Shuffling in general has 2 important compression parameters

spark.shuffle.compress  = true // engine would compress shuffle outputs or not

spark.shuffle.spill.compress = true //compress intermediate shuffle spill files or not

spark.io.compression.codec = snappy   //default codec (z4, lzf, snappy, and zstd )

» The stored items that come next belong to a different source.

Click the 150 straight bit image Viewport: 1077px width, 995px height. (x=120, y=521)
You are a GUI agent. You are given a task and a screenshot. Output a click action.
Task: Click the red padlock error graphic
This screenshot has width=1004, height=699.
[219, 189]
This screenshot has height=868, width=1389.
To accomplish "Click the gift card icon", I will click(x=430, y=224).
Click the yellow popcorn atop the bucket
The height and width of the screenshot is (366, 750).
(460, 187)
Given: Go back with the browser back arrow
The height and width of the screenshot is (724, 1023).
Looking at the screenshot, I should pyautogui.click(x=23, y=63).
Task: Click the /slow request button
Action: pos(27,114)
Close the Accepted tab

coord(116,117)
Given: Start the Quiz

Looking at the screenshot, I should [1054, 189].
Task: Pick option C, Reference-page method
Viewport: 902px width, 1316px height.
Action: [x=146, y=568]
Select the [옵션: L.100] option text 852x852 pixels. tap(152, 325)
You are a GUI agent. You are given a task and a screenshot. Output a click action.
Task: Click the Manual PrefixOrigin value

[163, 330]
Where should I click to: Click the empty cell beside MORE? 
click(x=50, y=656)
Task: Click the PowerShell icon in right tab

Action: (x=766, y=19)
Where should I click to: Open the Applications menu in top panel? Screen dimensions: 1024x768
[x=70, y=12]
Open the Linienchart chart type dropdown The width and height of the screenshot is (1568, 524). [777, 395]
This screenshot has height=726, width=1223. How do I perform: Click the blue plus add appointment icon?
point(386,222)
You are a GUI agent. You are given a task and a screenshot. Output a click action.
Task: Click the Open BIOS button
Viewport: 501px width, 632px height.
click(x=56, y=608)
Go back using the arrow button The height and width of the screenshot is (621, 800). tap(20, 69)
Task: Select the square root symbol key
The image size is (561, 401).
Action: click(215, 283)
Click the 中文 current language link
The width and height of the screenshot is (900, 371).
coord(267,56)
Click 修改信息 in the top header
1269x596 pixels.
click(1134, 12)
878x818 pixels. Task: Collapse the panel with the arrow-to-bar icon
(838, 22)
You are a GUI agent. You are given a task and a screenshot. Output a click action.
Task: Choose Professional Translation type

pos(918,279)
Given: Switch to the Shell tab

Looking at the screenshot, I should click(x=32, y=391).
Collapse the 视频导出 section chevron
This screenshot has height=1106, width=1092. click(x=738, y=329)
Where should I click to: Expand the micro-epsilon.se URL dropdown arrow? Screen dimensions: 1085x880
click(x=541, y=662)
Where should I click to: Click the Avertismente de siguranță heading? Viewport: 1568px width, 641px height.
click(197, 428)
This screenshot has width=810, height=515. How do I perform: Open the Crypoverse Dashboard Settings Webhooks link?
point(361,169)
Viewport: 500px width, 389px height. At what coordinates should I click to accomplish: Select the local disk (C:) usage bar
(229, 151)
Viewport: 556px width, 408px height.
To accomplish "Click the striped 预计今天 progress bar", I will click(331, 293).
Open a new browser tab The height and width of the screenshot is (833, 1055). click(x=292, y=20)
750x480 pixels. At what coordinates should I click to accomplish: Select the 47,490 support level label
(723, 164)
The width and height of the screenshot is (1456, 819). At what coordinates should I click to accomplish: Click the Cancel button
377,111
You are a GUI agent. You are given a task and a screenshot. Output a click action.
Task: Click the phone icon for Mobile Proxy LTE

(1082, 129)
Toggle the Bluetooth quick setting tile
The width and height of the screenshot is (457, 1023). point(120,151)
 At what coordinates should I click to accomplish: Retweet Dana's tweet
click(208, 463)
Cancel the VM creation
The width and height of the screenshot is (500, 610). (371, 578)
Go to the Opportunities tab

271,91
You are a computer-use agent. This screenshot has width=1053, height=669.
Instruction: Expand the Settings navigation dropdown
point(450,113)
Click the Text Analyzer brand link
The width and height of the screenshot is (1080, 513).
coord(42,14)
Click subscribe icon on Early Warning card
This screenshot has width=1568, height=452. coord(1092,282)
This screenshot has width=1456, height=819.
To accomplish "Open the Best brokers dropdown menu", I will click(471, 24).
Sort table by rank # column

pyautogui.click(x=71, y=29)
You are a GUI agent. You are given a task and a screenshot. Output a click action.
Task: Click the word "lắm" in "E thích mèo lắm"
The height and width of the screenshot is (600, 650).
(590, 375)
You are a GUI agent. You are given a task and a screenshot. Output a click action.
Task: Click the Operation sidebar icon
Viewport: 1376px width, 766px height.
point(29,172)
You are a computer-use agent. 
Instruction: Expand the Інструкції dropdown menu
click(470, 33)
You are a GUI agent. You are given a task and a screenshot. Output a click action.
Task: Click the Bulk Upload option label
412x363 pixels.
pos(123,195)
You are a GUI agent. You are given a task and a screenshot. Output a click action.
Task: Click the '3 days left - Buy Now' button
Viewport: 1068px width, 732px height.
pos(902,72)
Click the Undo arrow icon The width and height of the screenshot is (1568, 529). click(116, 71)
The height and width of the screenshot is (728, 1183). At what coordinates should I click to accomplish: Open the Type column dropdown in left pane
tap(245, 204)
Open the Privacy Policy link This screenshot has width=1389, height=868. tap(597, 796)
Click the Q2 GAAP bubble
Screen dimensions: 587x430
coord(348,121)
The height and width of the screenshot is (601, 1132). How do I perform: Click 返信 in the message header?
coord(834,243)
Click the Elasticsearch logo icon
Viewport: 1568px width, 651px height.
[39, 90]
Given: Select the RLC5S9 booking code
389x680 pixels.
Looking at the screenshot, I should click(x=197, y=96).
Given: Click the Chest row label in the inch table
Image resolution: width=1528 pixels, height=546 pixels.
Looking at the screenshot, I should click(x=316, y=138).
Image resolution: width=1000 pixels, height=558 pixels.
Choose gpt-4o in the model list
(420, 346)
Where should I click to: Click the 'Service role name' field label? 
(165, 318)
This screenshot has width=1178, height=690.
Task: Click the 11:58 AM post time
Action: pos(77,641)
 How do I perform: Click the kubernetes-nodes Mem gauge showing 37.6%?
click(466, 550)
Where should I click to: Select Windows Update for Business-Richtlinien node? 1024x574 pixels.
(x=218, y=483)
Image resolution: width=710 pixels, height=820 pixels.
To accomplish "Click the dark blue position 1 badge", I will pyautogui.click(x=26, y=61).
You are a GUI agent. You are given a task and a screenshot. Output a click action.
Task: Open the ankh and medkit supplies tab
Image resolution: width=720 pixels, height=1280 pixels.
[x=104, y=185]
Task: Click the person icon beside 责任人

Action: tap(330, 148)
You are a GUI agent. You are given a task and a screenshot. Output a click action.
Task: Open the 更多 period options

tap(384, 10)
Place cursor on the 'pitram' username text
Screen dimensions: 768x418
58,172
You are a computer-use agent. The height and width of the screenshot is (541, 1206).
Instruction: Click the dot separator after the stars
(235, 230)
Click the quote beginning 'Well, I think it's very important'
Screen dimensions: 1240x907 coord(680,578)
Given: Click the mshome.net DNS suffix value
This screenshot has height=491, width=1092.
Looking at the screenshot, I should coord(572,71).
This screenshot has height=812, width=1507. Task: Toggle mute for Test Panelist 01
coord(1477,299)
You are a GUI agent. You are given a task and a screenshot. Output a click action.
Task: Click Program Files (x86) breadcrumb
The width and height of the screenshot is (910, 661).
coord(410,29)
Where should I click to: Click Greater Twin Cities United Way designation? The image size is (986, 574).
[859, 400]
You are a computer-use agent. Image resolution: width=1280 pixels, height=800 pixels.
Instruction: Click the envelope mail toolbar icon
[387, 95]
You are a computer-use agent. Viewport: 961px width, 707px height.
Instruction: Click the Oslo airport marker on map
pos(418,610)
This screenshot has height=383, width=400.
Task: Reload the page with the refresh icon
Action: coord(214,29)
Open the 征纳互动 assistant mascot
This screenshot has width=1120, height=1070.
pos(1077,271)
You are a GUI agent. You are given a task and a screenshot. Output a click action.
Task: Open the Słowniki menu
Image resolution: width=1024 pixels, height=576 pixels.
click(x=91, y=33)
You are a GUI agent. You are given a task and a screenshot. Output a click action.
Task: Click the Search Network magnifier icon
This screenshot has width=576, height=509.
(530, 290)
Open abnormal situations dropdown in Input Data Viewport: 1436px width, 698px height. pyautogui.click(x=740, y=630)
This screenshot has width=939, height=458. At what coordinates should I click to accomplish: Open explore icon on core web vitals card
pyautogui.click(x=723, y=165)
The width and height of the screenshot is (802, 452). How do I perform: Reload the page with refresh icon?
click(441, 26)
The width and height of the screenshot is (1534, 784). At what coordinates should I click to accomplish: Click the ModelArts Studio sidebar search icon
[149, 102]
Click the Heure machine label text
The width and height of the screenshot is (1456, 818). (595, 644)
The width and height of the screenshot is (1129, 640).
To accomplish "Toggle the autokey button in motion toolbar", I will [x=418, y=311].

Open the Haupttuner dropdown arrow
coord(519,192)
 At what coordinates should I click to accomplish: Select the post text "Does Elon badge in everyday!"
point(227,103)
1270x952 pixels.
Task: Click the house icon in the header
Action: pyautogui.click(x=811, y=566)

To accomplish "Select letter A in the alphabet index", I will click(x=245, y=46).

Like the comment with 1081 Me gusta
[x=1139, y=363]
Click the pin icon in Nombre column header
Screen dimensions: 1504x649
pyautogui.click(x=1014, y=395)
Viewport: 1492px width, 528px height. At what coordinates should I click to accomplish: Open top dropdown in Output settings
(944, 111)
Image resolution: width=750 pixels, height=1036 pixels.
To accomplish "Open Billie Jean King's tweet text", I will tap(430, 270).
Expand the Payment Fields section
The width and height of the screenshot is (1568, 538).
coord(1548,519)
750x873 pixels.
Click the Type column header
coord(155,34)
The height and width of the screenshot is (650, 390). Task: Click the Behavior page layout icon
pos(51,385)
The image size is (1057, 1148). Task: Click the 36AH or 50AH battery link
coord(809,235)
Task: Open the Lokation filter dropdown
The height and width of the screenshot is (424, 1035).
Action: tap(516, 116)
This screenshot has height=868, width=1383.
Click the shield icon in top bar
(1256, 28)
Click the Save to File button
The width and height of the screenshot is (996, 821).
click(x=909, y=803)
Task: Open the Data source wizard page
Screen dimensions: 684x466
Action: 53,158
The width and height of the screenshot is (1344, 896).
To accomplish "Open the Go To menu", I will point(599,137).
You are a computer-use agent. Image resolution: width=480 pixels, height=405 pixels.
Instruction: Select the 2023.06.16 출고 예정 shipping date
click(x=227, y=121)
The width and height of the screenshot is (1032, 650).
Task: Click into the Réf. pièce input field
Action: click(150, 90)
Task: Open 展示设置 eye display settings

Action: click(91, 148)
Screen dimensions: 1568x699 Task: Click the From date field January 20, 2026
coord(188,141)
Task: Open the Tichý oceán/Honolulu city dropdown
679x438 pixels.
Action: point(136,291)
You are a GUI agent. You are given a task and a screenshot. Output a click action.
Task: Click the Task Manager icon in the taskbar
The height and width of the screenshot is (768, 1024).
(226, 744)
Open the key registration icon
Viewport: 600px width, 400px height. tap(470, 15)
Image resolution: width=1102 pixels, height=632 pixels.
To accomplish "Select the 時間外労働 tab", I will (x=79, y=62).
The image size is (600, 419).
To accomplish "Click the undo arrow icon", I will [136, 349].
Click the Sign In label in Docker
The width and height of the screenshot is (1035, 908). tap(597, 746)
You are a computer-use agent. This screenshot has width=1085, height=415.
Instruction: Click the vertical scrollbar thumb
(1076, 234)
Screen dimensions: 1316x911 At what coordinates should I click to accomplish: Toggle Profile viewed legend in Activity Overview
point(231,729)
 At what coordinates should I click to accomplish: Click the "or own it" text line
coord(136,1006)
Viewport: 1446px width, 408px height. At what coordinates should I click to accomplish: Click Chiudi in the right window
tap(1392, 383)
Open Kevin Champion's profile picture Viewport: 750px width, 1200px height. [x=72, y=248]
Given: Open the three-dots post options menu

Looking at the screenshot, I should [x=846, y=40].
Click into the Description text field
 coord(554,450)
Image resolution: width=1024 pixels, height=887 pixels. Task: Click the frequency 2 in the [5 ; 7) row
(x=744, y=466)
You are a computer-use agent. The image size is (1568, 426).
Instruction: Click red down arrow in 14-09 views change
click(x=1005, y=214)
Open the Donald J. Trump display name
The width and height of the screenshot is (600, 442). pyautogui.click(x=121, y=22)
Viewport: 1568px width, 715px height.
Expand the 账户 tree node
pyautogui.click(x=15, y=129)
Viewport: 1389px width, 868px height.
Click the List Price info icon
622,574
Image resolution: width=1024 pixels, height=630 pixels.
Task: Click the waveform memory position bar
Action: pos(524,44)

spark.shuffle.manager = sort //Three possible options are: hash, sort, tungsten-sort, sort” option is default starting from Spark 1.2.0. before that hash was default

Types of Shuffle (spark.shuffle.manager)

Hash Shuffle

  • Prior to Spark 1.2.0 this was the default option of shuffle (spark.shuffle.manager = hash)
  • Major drawback is number of output files
  • Each mapper task creates separate file for each separate reducer \

     Resulting files =  M * R  
     M is the number of “mappers” 
     R is the number of “reducers”
    
  • For yahoo 6k mappers and 46k reducers generating 2 billion files on the cluster.

Logic:

  1. calculates the amount of “reducers” as the amount of partitions on the “reduce” side
  2. creates a separate file for each of them
  3. loops through the records it needs to output
  4. calculates target partition for each of them and outputs the record to the corresponding file.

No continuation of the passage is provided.